Fears that last weekend's group-of-seven meeting would fuel a further weakening of the dollar against the yen caused volatility on the pair to jump last week. Short-term implied vol was especially affected, with one-week implied vol jumping to 13.8% on Thursday as DW went to press from 9.2% the Friday before. One-month implied volatility also rose, hitting 11% from 10% at the close of last week. Dollar/yen spot stuck at JPY105.5 for most of the week, making the rise in one-week implied volatility all the more striking.
A trader at a German bank said speculation that the G7 members would not reach a consensus on halting the dollar's decline over the last weekend prompted demand from market counterparties and brokers for downside at-the-money strikes for today and Tuesday. He added, "The G7 meeting in December saw dollar/yen move two figures and people are preparing for a similar move following this weekend's meeting."

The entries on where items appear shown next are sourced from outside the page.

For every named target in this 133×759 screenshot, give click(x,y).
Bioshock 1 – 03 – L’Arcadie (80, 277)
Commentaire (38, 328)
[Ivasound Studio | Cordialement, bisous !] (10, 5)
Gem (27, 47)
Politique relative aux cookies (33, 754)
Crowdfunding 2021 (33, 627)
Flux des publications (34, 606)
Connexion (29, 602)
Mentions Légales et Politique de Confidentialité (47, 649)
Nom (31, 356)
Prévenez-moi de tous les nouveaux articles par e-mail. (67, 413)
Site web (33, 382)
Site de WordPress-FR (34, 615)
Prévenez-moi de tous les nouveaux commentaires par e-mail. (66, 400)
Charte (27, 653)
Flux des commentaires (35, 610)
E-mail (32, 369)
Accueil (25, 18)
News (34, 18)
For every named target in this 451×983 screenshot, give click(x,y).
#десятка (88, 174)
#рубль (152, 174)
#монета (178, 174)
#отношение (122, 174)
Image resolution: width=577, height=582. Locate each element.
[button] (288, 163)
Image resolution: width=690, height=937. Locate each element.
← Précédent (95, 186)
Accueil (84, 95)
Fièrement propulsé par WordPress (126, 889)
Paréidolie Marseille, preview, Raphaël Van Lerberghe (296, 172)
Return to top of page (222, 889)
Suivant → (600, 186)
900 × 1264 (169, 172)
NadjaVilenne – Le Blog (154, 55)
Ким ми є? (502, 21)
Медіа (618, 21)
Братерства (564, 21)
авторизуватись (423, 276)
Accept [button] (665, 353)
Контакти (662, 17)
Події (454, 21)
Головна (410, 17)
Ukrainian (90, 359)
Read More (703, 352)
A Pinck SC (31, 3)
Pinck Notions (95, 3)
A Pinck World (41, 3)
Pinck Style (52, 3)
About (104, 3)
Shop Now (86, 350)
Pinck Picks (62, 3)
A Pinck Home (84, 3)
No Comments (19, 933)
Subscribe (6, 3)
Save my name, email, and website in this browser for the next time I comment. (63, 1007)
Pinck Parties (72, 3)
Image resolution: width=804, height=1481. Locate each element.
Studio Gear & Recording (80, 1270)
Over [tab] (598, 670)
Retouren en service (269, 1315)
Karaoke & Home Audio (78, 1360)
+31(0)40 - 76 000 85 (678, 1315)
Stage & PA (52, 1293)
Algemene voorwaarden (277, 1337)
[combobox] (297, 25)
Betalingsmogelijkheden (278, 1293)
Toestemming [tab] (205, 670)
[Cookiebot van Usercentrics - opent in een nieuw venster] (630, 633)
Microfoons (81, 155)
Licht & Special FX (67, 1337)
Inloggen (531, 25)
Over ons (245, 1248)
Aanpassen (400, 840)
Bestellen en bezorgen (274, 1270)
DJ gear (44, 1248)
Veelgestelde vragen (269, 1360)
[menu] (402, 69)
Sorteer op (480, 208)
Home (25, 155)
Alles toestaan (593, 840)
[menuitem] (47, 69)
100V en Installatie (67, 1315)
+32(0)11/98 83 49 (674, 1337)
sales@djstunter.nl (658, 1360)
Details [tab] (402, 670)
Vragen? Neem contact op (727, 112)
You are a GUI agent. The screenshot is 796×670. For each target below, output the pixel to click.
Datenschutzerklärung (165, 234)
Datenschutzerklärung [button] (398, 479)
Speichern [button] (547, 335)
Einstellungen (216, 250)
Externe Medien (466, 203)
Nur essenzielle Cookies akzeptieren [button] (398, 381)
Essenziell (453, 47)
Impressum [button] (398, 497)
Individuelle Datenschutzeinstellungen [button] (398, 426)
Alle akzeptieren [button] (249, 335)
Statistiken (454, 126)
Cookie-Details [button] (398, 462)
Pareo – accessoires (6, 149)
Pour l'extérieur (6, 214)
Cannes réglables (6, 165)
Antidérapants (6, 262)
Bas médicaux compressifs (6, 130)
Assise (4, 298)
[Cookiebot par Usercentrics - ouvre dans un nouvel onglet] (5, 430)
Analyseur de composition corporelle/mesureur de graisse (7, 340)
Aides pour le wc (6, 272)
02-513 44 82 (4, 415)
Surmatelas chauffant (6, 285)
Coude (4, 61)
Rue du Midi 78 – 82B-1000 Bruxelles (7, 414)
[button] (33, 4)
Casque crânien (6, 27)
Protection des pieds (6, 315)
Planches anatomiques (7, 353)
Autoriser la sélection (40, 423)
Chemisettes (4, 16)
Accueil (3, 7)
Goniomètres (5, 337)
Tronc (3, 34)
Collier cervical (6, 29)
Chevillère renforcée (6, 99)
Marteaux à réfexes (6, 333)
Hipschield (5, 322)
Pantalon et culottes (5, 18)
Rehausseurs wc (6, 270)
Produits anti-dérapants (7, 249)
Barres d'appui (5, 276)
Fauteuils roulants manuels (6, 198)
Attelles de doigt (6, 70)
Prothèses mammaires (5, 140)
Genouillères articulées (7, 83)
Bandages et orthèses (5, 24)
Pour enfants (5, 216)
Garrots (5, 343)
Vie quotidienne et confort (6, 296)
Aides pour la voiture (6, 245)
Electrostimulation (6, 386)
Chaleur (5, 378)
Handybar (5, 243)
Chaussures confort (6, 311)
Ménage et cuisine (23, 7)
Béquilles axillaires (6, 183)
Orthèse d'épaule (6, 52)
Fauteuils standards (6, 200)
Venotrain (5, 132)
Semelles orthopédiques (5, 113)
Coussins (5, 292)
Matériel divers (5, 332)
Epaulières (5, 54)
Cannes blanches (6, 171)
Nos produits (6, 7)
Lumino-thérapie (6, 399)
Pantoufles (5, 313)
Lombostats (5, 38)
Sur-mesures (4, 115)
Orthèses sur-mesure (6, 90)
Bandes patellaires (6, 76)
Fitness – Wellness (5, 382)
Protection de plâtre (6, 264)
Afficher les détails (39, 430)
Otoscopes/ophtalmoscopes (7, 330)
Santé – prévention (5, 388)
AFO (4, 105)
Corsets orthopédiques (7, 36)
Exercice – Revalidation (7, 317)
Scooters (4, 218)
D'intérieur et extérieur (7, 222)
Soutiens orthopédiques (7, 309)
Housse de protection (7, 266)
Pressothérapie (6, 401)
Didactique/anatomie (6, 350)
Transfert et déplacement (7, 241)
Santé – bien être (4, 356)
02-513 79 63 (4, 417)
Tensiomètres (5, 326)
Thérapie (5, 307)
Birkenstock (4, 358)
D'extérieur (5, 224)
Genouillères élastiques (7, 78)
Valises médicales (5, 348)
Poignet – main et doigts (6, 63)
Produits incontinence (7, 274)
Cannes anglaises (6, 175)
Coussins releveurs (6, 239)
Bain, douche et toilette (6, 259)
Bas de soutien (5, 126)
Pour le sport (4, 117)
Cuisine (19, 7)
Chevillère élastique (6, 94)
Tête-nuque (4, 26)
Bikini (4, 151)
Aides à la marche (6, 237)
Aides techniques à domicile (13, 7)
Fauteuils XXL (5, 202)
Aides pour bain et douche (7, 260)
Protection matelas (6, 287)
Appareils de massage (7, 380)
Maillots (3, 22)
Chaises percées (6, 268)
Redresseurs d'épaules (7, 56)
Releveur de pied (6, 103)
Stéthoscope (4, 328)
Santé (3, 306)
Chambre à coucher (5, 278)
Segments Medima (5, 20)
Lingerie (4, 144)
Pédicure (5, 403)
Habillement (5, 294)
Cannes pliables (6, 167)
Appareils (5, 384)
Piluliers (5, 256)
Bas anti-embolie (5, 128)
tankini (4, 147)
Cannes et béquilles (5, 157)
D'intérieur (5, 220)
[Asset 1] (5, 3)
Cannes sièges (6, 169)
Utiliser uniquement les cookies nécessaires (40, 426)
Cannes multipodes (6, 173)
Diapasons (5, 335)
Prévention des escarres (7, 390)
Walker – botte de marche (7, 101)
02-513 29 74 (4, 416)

Tony Norfield, head of foreign exchange strategy at ABN AMRO in London, noted interest from market players such as hedge funds looking for cheap ways to play downside in dollar yen. Popular tactics involved selling short-term puts struck at JPY105 or JPY104.50 and buying lower strike puts for a longer tenor. Norfield added recent comments from the Japanese finance minister suggested the overall trend of Japanese intervention on the downside seems to be staying in place.